So just what is Magical Realism?

Franz Roh describes it as the real world re-emerging before our eyes,
but it's probably easiest to compare it to its contemporary --
Expressionism.  Expressionist work relies on utopian ideals and violent, psychological imagery free of an object's restraint. 
Organic and dynamic, these paintings express more about the artist
or the energy than the touchable reality.  Colors are chosen
for their psychological weight and backgrounds disappear,
leaving all the emphasis on the subject. 
For example:

Beach at Nidden by Max Pechstein 1911    Portrait of Emy by Karl Schmidt-Rotluff 1919    Two Women in the Street by Ernst Ludwig Kirchner 1914    Russian Peasants by Emil Nolde 1915

 But Magical Realism recuperates the real (Zamora),
relying no more on impossible, Edenic dreams.

**Record set:**
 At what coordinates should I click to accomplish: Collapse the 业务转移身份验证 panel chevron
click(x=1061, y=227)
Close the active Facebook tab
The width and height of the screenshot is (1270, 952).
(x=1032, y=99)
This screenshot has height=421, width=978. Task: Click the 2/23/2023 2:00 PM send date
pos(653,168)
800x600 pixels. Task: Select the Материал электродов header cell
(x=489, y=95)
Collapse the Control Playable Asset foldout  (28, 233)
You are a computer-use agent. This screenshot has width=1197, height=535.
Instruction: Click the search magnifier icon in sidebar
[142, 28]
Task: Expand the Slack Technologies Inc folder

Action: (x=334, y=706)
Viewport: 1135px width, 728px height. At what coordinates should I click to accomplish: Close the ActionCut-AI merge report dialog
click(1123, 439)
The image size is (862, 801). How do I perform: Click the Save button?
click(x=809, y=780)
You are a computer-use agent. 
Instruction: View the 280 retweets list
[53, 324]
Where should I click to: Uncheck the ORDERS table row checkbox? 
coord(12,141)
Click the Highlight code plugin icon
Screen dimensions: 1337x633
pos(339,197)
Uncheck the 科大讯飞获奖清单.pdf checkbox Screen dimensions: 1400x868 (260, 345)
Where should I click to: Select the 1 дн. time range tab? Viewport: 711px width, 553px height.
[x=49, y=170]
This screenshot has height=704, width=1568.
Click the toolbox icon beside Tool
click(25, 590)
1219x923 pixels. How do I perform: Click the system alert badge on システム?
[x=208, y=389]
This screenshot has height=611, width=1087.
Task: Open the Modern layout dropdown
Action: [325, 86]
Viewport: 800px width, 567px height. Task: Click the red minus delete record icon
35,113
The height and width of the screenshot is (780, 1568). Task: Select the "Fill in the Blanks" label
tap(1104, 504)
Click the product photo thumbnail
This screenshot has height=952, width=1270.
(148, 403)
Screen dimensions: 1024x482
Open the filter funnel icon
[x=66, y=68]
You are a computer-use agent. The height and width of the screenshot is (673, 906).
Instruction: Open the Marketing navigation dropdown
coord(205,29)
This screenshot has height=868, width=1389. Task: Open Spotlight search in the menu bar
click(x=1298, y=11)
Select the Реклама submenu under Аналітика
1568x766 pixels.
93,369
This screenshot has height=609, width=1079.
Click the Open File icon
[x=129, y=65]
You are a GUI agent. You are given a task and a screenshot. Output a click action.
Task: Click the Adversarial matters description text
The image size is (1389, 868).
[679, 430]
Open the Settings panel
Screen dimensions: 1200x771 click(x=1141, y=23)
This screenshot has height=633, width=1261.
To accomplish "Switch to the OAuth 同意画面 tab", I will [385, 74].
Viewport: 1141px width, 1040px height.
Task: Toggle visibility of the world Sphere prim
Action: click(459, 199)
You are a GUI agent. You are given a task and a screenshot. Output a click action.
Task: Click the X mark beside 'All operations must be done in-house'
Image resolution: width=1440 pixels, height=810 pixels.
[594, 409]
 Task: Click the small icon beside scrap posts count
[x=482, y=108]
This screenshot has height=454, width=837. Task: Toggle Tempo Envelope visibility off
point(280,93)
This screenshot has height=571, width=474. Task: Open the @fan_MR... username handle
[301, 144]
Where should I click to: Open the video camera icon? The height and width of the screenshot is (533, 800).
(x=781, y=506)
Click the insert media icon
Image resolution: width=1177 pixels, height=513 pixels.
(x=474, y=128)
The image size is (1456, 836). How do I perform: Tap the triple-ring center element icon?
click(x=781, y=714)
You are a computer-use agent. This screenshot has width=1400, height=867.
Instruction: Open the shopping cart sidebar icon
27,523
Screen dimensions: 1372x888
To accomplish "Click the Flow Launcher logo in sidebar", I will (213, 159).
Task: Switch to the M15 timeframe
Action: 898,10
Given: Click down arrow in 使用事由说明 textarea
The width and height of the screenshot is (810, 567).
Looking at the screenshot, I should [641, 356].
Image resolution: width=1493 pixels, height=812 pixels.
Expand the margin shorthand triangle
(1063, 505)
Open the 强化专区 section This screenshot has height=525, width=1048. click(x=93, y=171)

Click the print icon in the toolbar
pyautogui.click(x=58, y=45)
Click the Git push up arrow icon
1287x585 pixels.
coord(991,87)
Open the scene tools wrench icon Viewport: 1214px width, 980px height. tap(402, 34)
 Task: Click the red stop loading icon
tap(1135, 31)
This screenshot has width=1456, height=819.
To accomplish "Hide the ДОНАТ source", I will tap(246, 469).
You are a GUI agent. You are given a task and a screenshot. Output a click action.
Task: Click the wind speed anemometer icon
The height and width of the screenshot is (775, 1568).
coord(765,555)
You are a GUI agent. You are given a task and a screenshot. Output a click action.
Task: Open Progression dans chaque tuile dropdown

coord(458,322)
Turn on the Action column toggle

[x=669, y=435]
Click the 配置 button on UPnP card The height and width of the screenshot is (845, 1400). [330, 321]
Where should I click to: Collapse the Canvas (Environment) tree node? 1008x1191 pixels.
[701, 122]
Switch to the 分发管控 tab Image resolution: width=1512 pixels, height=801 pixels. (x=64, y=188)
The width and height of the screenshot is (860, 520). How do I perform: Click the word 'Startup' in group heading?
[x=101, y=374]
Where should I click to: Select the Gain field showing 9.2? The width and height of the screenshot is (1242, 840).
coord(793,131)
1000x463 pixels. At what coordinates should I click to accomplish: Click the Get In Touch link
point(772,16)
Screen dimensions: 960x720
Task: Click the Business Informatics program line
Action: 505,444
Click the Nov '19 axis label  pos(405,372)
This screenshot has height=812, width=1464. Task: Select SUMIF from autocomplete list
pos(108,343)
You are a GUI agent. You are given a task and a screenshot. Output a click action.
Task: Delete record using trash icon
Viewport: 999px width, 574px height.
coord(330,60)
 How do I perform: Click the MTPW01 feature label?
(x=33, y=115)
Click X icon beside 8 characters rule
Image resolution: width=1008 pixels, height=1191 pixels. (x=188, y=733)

**Stated task:** In the passage on Magical Realism, what are colors in Expressionist paintings chosen for? The material has no connection to the passage on Magical Realism.

**Full output:** Their psychological weight.